Elizabeth Leicester's picture
Elizabeth Leicester
29th May, 2018
Nearly my whole rhubarb crop (!) so very glad it turned out well. Had the first serving as a hot pudding and then ate it as delicious cake.
Jugear27's picture
25th May, 2018
Really delicious, we loved it! I chopped the rhubarb quite small and only mixed half of it into the cake mixture. I put the remaining on top of the levelled cake mixture in the tin before topping with the flaked almonds. It cooked beautifully and the rhubarb was evenly distributed. The cake freezes well and is lovely as coffee cake or warmed as a dessert with vanilla or ginger ice cream.
19th May, 2018
Nice cake, the rhubarb didn't sink and I could smell and taste the orange. I've put some into the freezer as it's quite a big cake for two people, so will see if it freezes well.
13th Jul, 2017
Great recipe for using my home grown rhubarb. As others mentioned, I also found the rhubarb sunk which gave it a soggy bottom, but it didn't matter as it is such a tasty cake. I omitted the orange, as I didn't have one but I don't think it mattered, as the taste of the rhubarb really comes through. This is definitely going in my top three cake recipes!
10th Jun, 2016
My cake was delicious , will bake again Vivien
16th May, 2016
I had rhubarb fresh from the garden and eggs from the neighbour's free-range hens so went looking and found this recipe. I had American butter (not quite as high fat content as European) and it was fine. I also used blood orange as I had it - not sure if that made any difference. Half way through mixing I realised I didn't have enough ground almonds and couldn't grind any others (like another reviewer) as I had none! Oops. So I put some coconut flour in as substitute (texture is about the same as ground almonds) and baked the cake without almonds on top. It was delicious both fresh out of the oven warm and later as a cake. The sharp rhubarb is great with this and it's not overly sweet. Served with some cream would make it even better! My husband, a Scot is passionate about his bakery, raved.
20th May, 2015
My cake sunk in the middle which I think was caused by the use of both baking powder and self-raising flour. The cake was quite moist but I didn't much like the combination of flavours. I won't be making it again.
missflops's picture
27th Aug, 2014
Such a gorgeous cake.

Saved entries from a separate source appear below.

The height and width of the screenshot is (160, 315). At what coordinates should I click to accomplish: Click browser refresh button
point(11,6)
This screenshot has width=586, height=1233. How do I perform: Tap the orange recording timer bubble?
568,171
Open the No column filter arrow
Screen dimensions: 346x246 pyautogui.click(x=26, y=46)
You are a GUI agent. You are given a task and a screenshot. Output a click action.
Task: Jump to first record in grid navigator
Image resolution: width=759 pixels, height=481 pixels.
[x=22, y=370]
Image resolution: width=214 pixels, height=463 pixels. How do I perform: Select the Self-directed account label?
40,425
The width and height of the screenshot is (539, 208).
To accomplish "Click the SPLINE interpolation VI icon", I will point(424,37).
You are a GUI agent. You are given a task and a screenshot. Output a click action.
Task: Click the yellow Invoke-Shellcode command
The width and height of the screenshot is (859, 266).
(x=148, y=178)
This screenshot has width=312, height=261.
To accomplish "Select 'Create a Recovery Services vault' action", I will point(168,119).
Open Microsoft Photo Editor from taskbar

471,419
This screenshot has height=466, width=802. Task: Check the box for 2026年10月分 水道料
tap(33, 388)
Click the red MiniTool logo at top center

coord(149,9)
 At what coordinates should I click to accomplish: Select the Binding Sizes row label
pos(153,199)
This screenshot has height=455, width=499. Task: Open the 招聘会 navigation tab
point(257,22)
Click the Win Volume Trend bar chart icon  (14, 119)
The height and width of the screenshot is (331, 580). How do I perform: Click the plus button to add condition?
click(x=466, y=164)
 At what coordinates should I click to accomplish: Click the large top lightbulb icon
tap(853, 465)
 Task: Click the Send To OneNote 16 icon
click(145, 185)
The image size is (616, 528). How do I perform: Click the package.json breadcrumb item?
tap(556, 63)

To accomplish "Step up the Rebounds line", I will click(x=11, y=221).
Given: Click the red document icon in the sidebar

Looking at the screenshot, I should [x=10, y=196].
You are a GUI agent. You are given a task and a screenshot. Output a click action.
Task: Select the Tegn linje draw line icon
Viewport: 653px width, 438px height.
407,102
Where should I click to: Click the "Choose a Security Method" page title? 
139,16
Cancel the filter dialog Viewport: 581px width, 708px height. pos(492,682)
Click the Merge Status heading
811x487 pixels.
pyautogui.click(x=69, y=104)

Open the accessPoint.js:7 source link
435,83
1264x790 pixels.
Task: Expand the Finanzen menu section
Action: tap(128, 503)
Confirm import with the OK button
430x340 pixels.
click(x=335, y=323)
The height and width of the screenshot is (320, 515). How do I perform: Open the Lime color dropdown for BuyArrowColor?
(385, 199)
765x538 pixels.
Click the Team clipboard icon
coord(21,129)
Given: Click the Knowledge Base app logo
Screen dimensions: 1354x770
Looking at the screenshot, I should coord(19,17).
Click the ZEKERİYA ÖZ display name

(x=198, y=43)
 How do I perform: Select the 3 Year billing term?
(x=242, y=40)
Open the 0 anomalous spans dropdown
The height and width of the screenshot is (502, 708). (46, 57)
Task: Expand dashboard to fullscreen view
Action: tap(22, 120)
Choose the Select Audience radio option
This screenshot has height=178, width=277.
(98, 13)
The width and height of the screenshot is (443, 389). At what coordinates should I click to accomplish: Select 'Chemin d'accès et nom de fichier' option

I didn't have any oranges so replaced with chopped stem ginger and syrup which I had left over from a ginger cake that I had make the week before. I was also out of ground almonds but did have some flaked ones which I whizzed up in my food processor. Results was not as fine as processed ground almonds, but we actually liked the little bit of texture that it gave the cake. I also had to use large eggs, which didn't seem to effect the consistency of the cake at all. The rhubarb was meltingly soft and did not sink to the bottom. Will definitely be making this again. Husband loved it.